Remove from heat, and let it sit for about 5 minutes, enough time for the quinoa to expand.

Serve immediately, with tofu, meats, fish or any foods of your choice!

Bon appétit!

Next on the list was the dish I prepared for the group; lemongrass chicken strips.

I know, they kinda look like frog legs on this picture. Which is also an interesting food!

This recipe is so easy. The chicken strips were so tasty that my colleague Farah brought back the sprig of lemongrass I had brought for demonstration to our club meeting, so that she could try out the recipe that same evening for dinner. Unfortunately, there was not enough lemongrass for the amount of chicken she had, so the lemongrass taste was less prominent than the chicken strips she had tasted at lunch.

If you'd like to try them out, here is the recipe and please make sure to adjust the quantities of marinade ingredients accordingly, if you are using less or more chicken:

Preparation time : 5 minutes, Cooking time : 15 minutes

Recipe of lemongrass chicken strips "au pif":

1/2 lb pre-cut chicken strips, rinsed with water and lemon to eliminate any bacteria and pat dry with paper towel
1 sprig of lemongrass, remove outer shells and end (you should have about 3 inch of lemongrass inner root), chopped and sliced, then grinded in a food processor until finely minced.
3 garlic cloves, finely minced
1 tbsp of fish sauce, to taste
1 1/2 tbsp canola oil

Mix the lemongrass, garlic and fish sauce in a salad bowl. Then coat the strip in the marinade and mix well with your hands. Set aside.

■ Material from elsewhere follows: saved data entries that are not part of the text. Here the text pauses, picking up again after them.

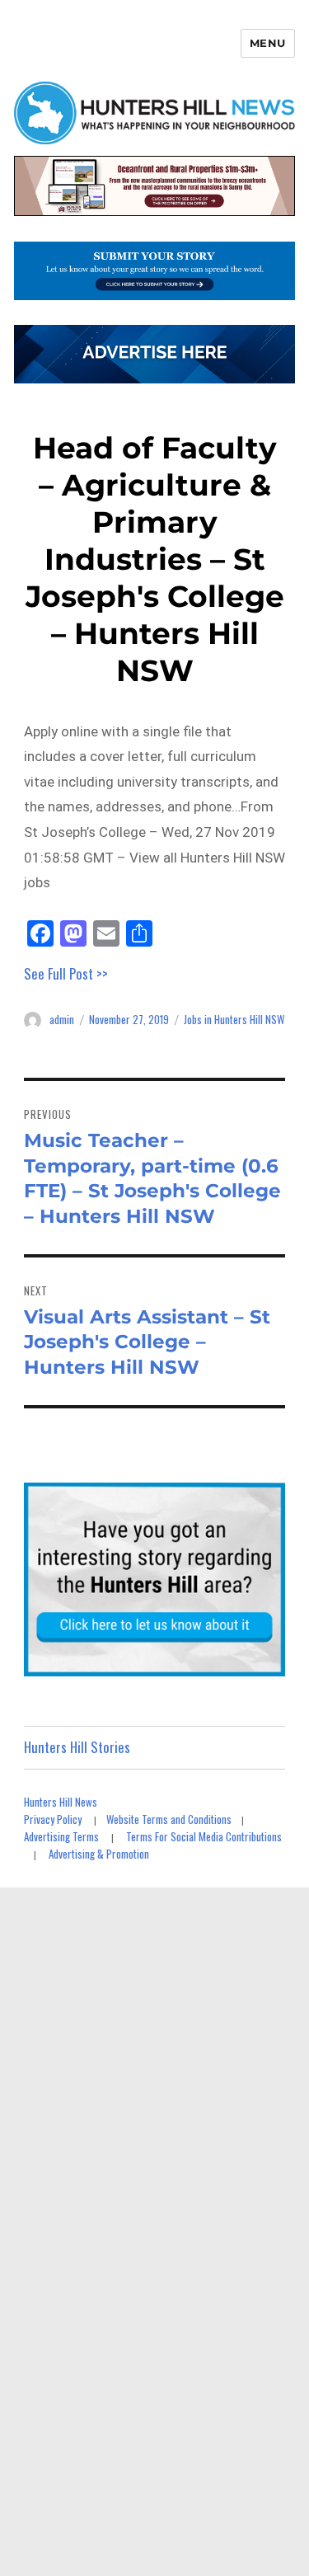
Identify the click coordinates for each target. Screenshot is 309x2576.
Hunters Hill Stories (77, 1747)
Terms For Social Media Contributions (204, 1836)
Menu (268, 42)
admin (61, 1019)
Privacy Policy (53, 1819)
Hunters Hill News (60, 1801)
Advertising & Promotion (99, 1853)
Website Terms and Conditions (169, 1819)
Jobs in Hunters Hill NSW (234, 1019)
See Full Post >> (66, 973)
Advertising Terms (61, 1836)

Heat medium-sized sauce pan on medium high. Wait until the pan is very hot for about 5 minutes.

Slowly add 3-4 strips at a time. They should sizzle right away. Let them brown for about 2 minutes on each sides.

Repeat above step until you run out of chicken strips.

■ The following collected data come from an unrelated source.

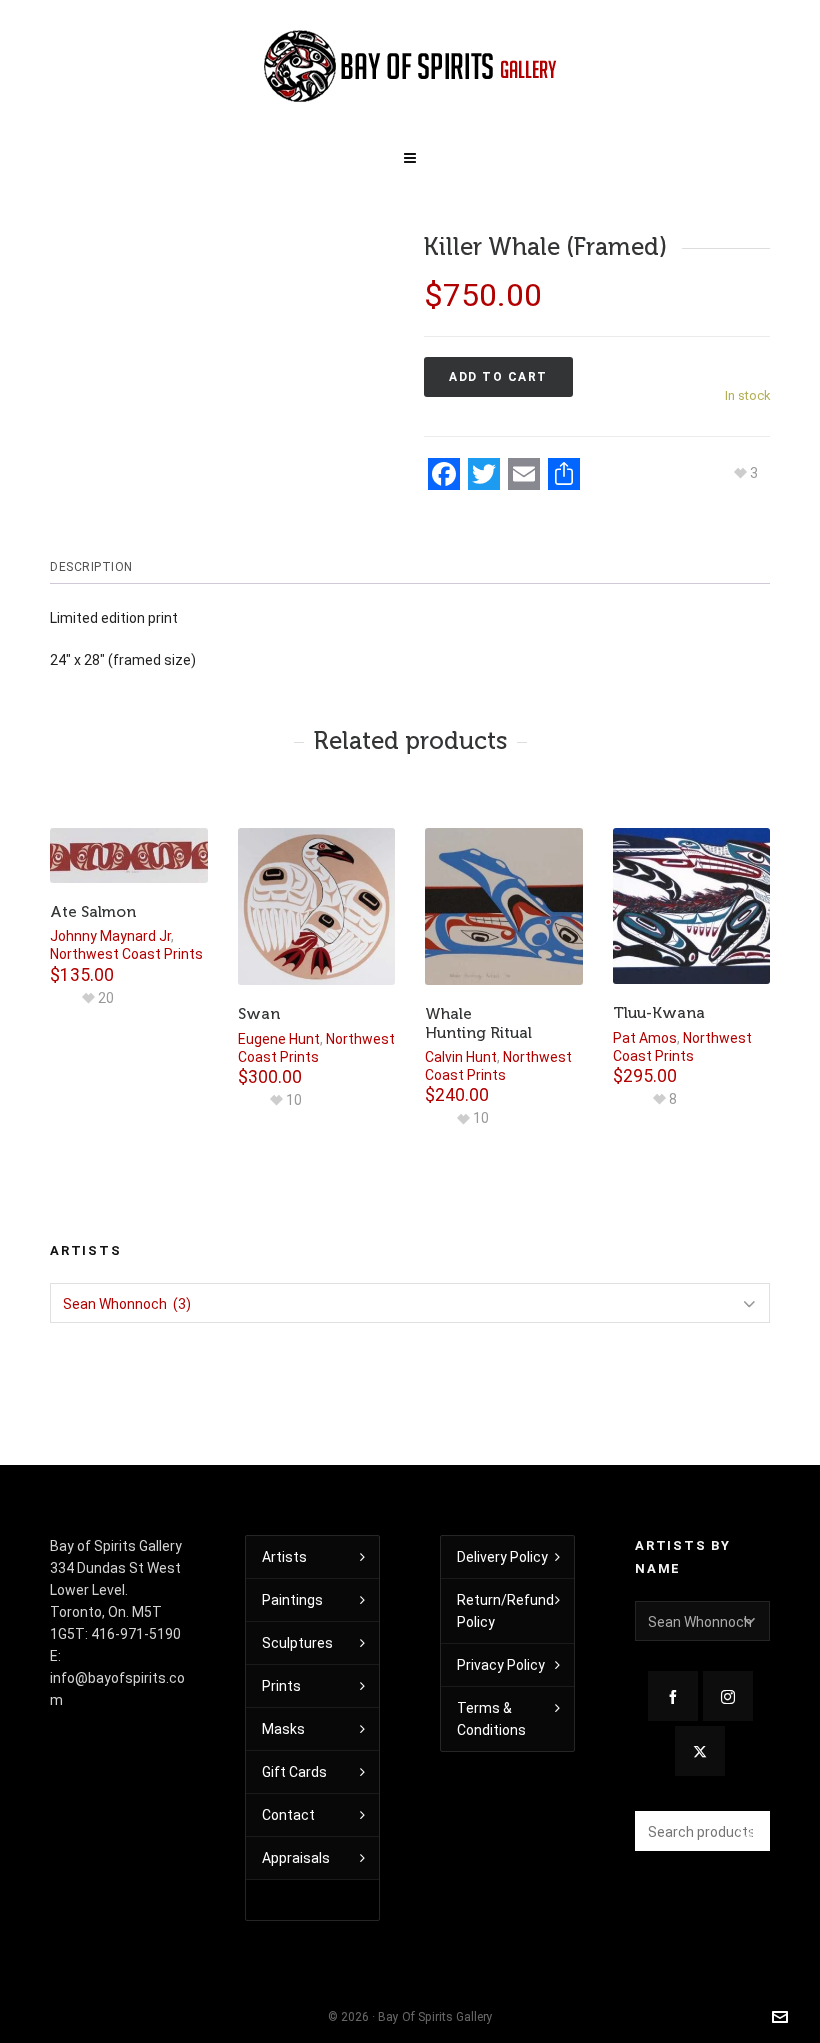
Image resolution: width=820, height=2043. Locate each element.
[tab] (96, 567)
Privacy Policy (501, 1665)
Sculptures (297, 1643)
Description (91, 567)
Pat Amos (645, 1038)
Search (745, 1831)
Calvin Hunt (461, 1057)
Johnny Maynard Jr (110, 936)
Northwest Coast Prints (126, 954)
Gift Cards (294, 1772)
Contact (288, 1815)
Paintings (292, 1600)
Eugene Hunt (279, 1039)
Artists (284, 1557)
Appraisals (296, 1858)
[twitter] (700, 1751)
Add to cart (498, 377)
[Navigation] (410, 154)
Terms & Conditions (491, 1719)
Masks (283, 1729)
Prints (281, 1686)
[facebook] (673, 1696)
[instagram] (728, 1696)
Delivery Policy (502, 1557)
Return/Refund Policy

Lay the chicken strips on a plate covered with paper towel to absorb the oil away.

Serve hot as finger food or with steamed white rice.

Share and enjoy!

Last but not least, Linda brought this interesting long pepper which can be found at "Olives et Épices" at "Marché Jean-Talon" in Montreal or any other stores that sell spices in bulk, "marché en vrac". This is a very hard type of pepper that you would need to pound first using a mortar and pestle before adding it to your pepper mill. The difference between this pepper and regular black pepper corn is the fragrance. This long black pepper had a sweet and subtle lemony fragrance. It's worth a try.

Stay tuned for our next meeting. But before that, I'll make sure to share more recipes with you as the days are getting longer, I can take pictures later in the day now that natural lighting will be available late afternoons.
Hope you enjoyed this post.

1 comment:

Suvarna Rao said...

Also like to add that quinoa has about twice the protein of other grains and fewer carbohydrates.